> **EXERCISE DATA**
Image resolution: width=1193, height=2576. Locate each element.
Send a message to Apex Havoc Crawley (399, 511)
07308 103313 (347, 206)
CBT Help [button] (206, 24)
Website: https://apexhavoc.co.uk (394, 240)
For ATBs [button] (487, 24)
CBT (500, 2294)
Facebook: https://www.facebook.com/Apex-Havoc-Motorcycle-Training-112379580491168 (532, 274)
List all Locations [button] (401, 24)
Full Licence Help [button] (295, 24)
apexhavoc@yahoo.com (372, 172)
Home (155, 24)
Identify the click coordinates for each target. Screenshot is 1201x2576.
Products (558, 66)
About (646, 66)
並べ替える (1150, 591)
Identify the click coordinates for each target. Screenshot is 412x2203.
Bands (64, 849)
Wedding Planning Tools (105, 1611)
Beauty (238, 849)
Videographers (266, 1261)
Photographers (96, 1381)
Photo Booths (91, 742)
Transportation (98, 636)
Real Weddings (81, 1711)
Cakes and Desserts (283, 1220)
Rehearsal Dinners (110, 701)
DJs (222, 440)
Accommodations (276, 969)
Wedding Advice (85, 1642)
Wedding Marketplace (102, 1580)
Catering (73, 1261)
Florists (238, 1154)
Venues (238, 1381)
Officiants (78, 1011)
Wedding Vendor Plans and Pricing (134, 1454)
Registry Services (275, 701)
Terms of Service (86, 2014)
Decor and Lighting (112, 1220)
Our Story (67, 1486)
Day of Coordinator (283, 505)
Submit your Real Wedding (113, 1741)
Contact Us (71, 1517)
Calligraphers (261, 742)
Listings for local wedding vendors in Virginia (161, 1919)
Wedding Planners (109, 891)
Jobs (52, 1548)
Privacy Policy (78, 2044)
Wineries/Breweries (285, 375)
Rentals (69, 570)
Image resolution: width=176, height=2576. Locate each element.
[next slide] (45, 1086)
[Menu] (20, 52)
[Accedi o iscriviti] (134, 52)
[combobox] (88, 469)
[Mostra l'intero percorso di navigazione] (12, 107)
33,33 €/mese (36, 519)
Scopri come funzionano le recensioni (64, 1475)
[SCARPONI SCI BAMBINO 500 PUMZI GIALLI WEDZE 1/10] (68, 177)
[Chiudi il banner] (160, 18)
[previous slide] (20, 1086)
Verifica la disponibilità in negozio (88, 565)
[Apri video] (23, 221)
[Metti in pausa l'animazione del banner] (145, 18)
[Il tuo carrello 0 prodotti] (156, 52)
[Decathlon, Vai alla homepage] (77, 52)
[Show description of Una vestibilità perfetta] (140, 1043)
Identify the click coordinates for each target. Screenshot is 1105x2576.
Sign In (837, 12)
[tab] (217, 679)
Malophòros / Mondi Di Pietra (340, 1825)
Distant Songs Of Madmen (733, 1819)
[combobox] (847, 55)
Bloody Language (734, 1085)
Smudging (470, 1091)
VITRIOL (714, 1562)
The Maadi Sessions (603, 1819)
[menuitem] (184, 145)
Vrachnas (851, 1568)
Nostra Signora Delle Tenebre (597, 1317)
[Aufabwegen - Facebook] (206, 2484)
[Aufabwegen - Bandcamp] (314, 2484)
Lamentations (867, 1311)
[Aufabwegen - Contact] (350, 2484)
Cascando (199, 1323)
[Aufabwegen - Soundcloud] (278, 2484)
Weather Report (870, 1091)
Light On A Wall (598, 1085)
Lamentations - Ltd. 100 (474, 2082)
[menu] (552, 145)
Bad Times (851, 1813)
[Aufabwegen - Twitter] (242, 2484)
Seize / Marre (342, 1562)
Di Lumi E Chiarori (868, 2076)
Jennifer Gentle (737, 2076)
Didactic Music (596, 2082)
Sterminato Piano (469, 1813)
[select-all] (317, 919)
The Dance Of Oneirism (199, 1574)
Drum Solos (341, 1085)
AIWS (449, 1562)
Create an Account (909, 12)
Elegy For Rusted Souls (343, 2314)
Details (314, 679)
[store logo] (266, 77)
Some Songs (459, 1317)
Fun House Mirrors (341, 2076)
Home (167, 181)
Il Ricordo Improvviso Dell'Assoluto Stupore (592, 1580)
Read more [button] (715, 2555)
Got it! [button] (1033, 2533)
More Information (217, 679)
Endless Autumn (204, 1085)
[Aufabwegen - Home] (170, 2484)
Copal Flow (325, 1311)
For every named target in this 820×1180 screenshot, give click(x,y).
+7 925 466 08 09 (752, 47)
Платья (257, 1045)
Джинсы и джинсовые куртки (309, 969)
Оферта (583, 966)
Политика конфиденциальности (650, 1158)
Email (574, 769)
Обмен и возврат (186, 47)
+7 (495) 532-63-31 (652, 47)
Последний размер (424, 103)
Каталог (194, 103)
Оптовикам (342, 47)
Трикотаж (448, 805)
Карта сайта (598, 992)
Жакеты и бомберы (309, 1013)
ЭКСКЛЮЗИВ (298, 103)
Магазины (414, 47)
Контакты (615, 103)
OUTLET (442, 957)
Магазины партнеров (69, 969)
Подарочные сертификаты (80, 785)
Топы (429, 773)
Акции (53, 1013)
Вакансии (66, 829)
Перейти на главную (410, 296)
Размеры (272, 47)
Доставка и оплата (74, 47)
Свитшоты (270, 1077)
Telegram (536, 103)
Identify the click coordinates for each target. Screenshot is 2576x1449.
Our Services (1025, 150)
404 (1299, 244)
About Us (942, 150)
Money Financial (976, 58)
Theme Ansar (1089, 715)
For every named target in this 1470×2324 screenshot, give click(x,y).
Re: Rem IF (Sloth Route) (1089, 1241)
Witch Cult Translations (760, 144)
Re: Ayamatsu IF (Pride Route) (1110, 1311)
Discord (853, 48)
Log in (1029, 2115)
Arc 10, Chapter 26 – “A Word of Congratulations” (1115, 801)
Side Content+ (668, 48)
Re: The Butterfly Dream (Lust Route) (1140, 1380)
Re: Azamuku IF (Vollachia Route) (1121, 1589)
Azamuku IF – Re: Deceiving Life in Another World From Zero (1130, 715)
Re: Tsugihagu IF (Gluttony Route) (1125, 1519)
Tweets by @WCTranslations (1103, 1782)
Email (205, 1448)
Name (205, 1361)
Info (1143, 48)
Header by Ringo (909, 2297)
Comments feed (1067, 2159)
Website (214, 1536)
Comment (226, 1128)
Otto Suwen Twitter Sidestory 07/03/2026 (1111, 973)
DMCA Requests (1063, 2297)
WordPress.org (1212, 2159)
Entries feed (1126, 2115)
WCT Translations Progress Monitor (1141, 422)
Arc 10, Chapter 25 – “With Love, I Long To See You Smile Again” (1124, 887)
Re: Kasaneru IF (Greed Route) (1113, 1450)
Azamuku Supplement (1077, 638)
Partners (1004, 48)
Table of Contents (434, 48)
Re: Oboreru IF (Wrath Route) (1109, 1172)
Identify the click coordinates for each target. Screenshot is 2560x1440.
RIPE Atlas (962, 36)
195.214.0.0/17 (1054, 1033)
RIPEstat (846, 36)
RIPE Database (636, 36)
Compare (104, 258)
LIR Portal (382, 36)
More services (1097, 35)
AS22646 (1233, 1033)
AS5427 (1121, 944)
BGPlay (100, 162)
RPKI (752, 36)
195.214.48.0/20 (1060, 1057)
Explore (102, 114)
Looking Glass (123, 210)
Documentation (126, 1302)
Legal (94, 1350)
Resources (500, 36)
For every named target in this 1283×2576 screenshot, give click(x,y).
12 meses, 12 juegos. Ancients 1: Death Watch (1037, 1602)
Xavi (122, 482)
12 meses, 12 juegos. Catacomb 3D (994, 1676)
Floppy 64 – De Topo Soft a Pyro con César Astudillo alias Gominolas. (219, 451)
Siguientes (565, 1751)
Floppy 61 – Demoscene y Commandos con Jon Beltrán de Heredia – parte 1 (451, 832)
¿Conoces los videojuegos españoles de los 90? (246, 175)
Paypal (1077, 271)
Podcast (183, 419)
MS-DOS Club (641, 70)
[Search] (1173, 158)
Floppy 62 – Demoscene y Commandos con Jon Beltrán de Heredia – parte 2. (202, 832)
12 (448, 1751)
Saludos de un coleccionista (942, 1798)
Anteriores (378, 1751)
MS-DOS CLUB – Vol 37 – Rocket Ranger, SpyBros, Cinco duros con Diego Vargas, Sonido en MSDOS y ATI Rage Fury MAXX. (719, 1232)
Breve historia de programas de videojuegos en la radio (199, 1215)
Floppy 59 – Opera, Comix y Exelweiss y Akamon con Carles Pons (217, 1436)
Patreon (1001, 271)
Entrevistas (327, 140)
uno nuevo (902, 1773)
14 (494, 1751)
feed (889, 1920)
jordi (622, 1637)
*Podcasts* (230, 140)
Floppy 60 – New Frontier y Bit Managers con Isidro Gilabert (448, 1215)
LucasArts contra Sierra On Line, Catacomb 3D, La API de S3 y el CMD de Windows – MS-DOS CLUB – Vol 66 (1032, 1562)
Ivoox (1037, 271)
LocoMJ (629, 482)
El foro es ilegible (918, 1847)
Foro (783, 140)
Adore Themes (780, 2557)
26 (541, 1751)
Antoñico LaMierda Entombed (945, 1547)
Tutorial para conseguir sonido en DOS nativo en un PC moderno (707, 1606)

> **TASK INSTRUCTIONS**
Filter the records above for lines containing the word "Demoscene", and copy those lines.

> **OUTPUT OF THE EXERCISE**
Floppy 61 – Demoscene y Commandos con Jon Beltrán de Heredia – parte 1 (451, 832)
Floppy 62 – Demoscene y Commandos con Jon Beltrán de Heredia – parte 2. (202, 832)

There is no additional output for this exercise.